Records excerpted from a collection:
☆ ☆ ☆ ☆ ☆
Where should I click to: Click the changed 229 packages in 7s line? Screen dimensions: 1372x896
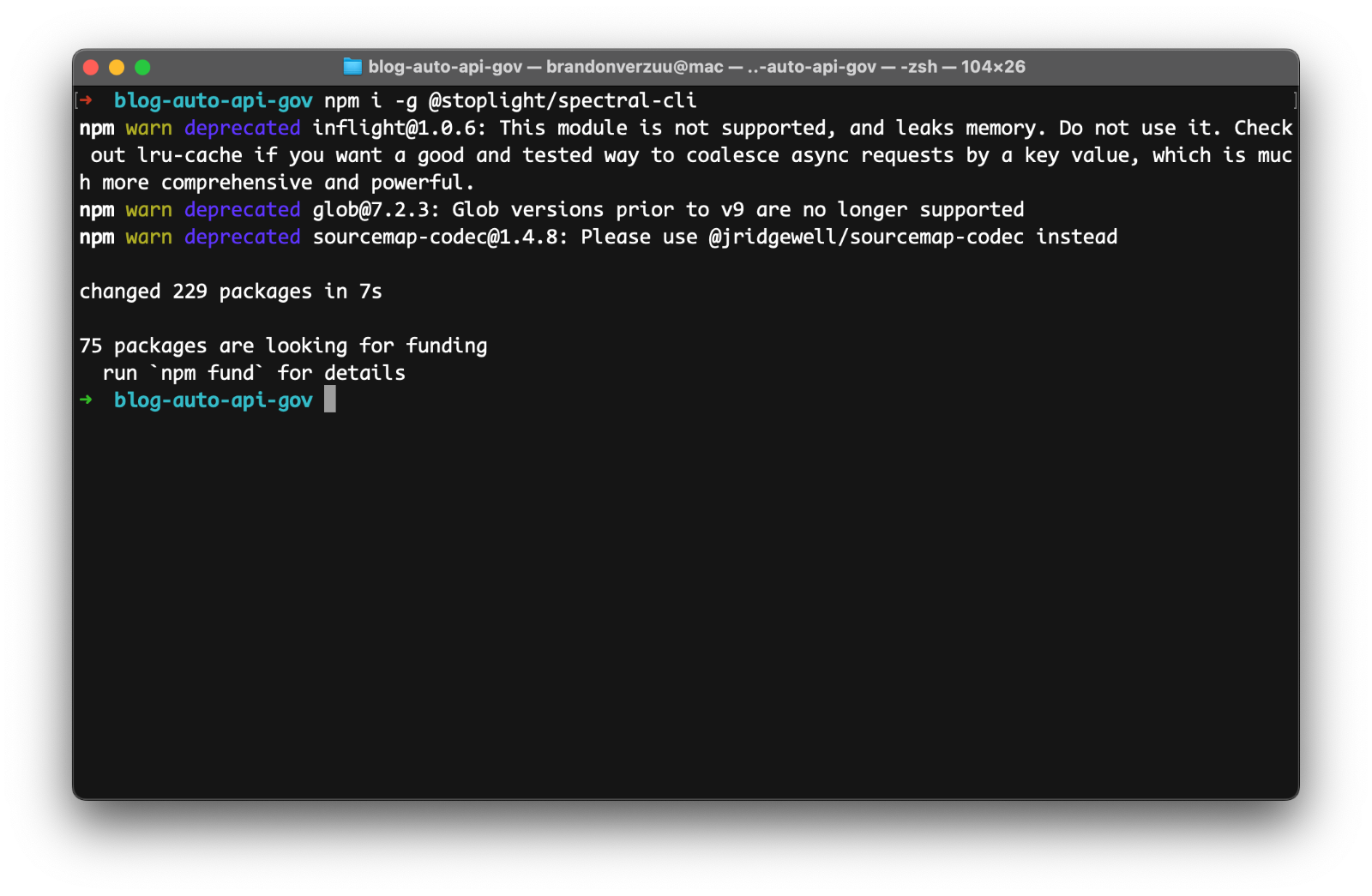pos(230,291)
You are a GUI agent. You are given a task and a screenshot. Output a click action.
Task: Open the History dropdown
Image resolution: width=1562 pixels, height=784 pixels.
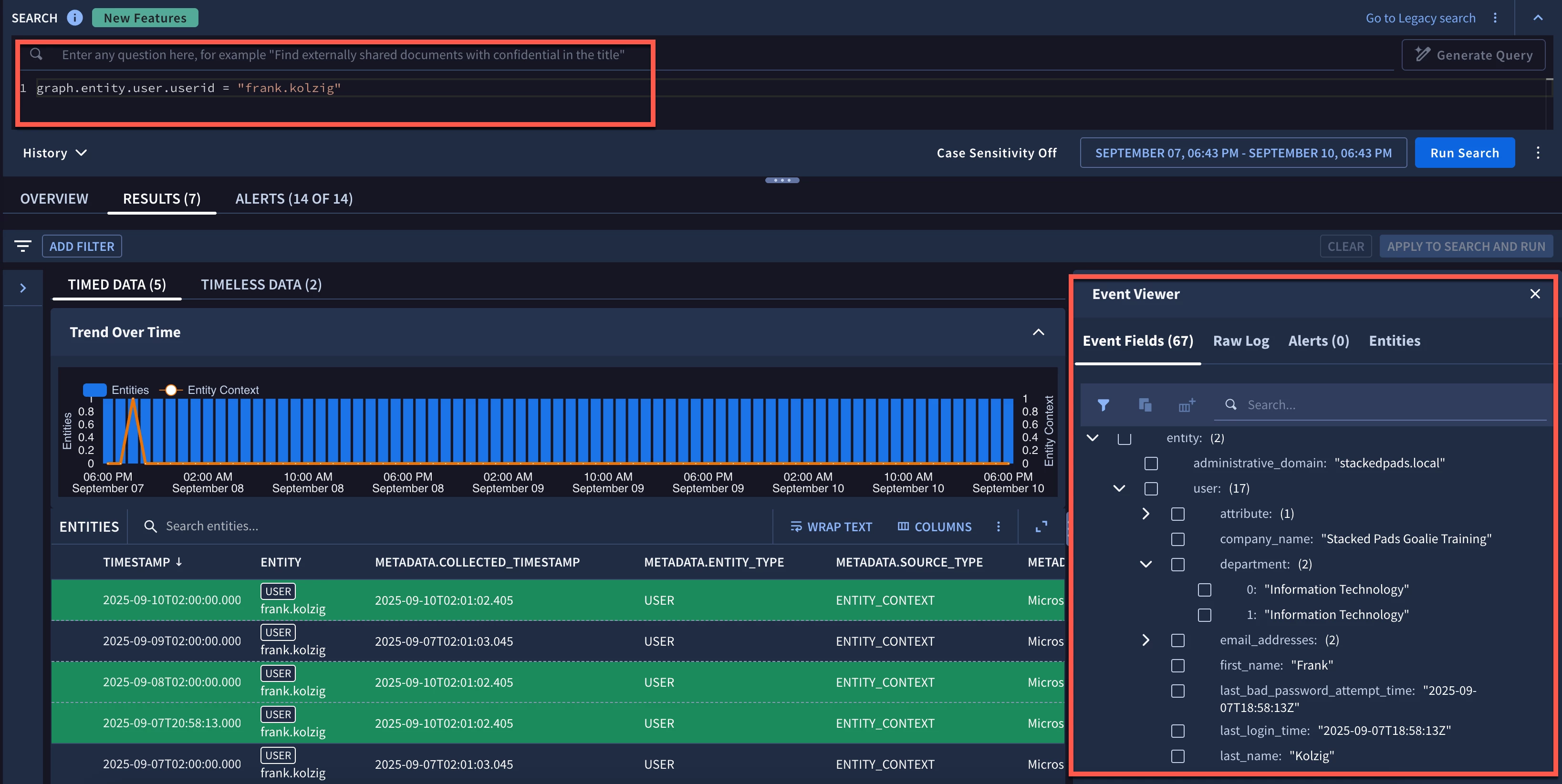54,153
☆ ☆ ☆ ☆ ☆
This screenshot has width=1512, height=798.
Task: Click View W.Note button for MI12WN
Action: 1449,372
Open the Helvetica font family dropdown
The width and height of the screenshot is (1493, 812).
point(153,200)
☆ ☆ ☆ ☆ ☆
▸ **Problem statement**
No picture is to be printed. Output exactly the lines above from the line containing "Where should I" through the line containing "Task: Open the History dropdown".

▸ **Exercise output**
Where should I click to: Click the changed 229 packages in 7s line? Screen dimensions: 1372x896
pos(230,291)
You are a GUI agent. You are given a task and a screenshot. Output a click action.
Task: Open the History dropdown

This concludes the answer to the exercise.